[DATA PROVIDED]
— BEGIN —
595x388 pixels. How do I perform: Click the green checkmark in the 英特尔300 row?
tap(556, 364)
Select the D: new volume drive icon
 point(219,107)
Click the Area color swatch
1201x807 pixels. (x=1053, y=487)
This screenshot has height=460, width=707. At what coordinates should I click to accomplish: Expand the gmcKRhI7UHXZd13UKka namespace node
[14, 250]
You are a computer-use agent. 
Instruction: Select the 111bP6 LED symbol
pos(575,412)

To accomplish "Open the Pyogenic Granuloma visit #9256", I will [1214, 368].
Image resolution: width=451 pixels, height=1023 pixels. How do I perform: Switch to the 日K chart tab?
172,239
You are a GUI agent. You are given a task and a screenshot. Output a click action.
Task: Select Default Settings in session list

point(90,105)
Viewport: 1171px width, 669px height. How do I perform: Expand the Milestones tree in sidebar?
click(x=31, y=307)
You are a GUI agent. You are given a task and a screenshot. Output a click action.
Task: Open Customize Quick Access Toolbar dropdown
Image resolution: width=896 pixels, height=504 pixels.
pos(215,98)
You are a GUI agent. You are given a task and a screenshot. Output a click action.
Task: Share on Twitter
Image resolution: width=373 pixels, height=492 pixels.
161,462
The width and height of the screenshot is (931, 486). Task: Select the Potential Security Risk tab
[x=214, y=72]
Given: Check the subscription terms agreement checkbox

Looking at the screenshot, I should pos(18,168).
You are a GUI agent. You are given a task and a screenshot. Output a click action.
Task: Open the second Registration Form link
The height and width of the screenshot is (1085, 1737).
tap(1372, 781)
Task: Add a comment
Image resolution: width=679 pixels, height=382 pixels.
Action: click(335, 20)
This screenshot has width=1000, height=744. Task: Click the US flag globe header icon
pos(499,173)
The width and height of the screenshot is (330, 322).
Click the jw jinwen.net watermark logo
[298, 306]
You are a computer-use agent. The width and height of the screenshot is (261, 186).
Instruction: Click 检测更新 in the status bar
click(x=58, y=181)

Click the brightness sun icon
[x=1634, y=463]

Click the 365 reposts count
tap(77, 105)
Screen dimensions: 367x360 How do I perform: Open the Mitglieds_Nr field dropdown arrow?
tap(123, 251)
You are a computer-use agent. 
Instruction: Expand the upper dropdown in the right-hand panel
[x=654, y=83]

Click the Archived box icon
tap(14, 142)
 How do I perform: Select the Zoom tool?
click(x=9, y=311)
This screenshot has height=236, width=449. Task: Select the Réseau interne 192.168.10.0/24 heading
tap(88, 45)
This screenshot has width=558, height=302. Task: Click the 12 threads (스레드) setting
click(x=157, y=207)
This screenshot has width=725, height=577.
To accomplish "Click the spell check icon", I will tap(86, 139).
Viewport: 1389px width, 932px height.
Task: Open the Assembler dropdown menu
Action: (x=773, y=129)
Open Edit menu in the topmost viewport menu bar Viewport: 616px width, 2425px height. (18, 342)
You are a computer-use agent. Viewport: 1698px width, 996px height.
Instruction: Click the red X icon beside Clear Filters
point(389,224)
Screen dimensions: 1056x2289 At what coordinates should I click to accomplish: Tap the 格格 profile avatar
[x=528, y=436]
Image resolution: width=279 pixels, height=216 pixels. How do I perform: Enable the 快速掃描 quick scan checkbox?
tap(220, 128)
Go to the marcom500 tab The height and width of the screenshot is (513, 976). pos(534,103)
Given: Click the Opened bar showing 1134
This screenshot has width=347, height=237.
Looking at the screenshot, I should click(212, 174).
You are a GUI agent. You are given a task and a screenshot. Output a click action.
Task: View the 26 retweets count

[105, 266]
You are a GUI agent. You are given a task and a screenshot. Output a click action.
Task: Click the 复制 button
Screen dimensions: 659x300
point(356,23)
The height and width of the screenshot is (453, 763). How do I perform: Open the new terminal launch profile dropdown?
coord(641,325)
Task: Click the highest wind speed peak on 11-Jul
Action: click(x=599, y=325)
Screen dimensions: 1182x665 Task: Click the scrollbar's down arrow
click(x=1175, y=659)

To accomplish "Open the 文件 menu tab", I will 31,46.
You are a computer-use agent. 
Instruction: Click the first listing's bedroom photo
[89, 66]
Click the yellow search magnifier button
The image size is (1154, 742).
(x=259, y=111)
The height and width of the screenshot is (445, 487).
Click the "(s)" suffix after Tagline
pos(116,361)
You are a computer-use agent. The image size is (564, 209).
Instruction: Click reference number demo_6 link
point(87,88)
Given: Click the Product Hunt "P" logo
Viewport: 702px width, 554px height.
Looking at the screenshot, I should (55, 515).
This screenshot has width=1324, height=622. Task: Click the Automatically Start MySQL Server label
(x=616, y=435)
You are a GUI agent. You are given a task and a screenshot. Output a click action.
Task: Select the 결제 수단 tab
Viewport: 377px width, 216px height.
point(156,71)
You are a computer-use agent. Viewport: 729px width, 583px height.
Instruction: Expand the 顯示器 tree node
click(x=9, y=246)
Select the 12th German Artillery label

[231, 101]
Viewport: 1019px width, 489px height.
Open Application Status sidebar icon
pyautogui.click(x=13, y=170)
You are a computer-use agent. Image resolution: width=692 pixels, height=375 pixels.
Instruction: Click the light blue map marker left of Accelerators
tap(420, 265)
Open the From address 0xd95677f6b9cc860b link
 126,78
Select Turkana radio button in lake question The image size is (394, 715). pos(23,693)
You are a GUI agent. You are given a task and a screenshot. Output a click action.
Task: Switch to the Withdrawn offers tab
— END —
Give the number of lines above that contain the string "tree", where case counts. Reply with the number alone.

2